I see in some helm chart values.yaml files fields related to "sslTruststoreSecret", how are those used?

  1. In Broadleaf, when you ran mvn flex:generate , it generated a set of security artifacts as depicted here:

Note: you can read more about the unique security artifacts that Broadleaf generates for you here: Broadleaf Dev Central

  1. The file that is “loaded” into the sslTruststoreSecret used in the Helm Charts is the https-truststore.jks file

  2. Notice that in the blc-common-env helm chart, there is a template called common-cfgsrvr-ssl-truststore.yaml , this is a K8 secret template which will be loaded with the actual base64 contents of the https-truststore.jks file during invocation of the install.sh script, and will be installed as part of the blc-common-env chart.

  3. In any of the flex package Helm Chart values.yaml you will see a section like below. Specifically, it has a property that references that you created in the previous step: common-cfgsrvr-ssl-truststore, gets the actual base64 contents of that secret, and mounts it as an actual file at the path cfg-server-ssl/https-truststore.jks in the pod. This strategy of mounting a secret as a specific file is common in K8: Mounting a Kubernetes Secret as a single file inside a Pod | Jeff Geerling

secrets:
  configServerClient:
    secretEnvsSecret:
      # Name of the optional existing K8s secret that can be used in envFrom to load secret env vars for connecting
      # to ConfigServer
      name: "common-cfgsrvr-secret-envs"
    sslTruststoreSecret:
      # Name of the optional existing K8s secret containing a truststore for verifying SSL with ConfigServer
      name: "common-cfgsrvr-ssl-truststore"
      # Key in the secret containing the truststore file contents. This will be mounted as a file.
      keyInSecret: "base64TruststoreFileContents"
      # The filename to mount the file as. This will be
      # under the base path of secrets.commonKeysProjectedVolume.name.
      mountedFilename: "cfg-server-ssl/https-truststore.jks"

From an application perspective - there is specific code in Broadleaf’s libraries that know how to look for that trust store file in that directory and configure various HTTP REST clients can make use of it (e.g. an HTTP client that allows connectivity from flex package → config service).

Work to complete: Quote the truststore explanation above between "I see in some" and "the blc-common-env chart.", inclusive.

The data:
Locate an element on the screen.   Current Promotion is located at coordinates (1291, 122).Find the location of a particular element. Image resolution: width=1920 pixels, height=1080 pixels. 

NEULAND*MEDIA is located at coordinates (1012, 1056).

The completed task:
I see in some helm chart values.yaml files fields related to "sslTruststoreSecret", how are those used?

  1. In Broadleaf, when you ran mvn flex:generate , it generated a set of security artifacts as depicted here:

Note: you can read more about the unique security artifacts that Broadleaf generates for you here: Broadleaf Dev Central

  1. The file that is “loaded” into the sslTruststoreSecret used in the Helm Charts is the https-truststore.jks file

  2. Notice that in the blc-common-env helm chart, there is a template called common-cfgsrvr-ssl-truststore.yaml , this is a K8 secret template which will be loaded with the actual base64 contents of the https-truststore.jks file during invocation of the install.sh script, and will be installed as part of the blc-common-env chart.